▸ Problem to solve
What follows is a set of records, each of which is to be written out exactly.
>>>>>
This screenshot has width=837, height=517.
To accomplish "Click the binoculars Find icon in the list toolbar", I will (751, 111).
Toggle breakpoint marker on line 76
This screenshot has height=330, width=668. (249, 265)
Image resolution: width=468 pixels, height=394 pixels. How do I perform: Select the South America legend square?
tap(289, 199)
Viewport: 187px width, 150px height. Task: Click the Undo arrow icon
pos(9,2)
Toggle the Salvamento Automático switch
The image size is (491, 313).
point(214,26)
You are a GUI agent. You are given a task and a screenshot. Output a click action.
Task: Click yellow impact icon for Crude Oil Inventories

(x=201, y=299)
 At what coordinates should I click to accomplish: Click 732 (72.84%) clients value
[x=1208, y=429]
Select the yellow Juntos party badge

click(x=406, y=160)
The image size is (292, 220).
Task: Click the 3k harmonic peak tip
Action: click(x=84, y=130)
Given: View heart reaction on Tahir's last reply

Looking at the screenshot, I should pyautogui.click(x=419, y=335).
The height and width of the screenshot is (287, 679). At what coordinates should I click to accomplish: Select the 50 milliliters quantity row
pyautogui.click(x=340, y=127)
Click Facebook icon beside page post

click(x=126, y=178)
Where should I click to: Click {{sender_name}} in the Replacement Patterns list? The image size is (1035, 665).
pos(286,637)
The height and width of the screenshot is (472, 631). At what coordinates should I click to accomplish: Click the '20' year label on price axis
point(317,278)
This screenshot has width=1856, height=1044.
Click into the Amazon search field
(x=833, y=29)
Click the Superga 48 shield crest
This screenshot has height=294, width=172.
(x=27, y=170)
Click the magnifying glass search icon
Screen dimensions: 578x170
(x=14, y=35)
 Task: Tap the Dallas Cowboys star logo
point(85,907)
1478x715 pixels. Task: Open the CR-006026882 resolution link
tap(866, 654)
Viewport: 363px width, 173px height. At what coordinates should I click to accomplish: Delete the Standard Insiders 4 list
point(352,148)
<<<<<
▸ Output below
This screenshot has width=837, height=517.
To accomplish "Click the binoculars Find icon in the list toolbar", I will (751, 111).
Toggle breakpoint marker on line 76
This screenshot has height=330, width=668. (249, 265)
Image resolution: width=468 pixels, height=394 pixels. How do I perform: Select the South America legend square?
tap(289, 199)
Viewport: 187px width, 150px height. Task: Click the Undo arrow icon
pos(9,2)
Toggle the Salvamento Automático switch
The image size is (491, 313).
point(214,26)
You are a GUI agent. You are given a task and a screenshot. Output a click action.
Task: Click yellow impact icon for Crude Oil Inventories

(x=201, y=299)
 At what coordinates should I click to accomplish: Click 732 (72.84%) clients value
[x=1208, y=429]
Select the yellow Juntos party badge

click(x=406, y=160)
The image size is (292, 220).
Task: Click the 3k harmonic peak tip
Action: click(x=84, y=130)
Given: View heart reaction on Tahir's last reply

Looking at the screenshot, I should pyautogui.click(x=419, y=335).
The height and width of the screenshot is (287, 679). At what coordinates should I click to accomplish: Select the 50 milliliters quantity row
pyautogui.click(x=340, y=127)
Click Facebook icon beside page post

click(x=126, y=178)
Where should I click to: Click {{sender_name}} in the Replacement Patterns list? The image size is (1035, 665).
pos(286,637)
The height and width of the screenshot is (472, 631). At what coordinates should I click to accomplish: Click the '20' year label on price axis
point(317,278)
This screenshot has width=1856, height=1044.
Click into the Amazon search field
(x=833, y=29)
Click the Superga 48 shield crest
This screenshot has height=294, width=172.
(x=27, y=170)
Click the magnifying glass search icon
Screen dimensions: 578x170
(x=14, y=35)
 Task: Tap the Dallas Cowboys star logo
point(85,907)
1478x715 pixels. Task: Open the CR-006026882 resolution link
tap(866, 654)
Viewport: 363px width, 173px height. At what coordinates should I click to accomplish: Delete the Standard Insiders 4 list
point(352,148)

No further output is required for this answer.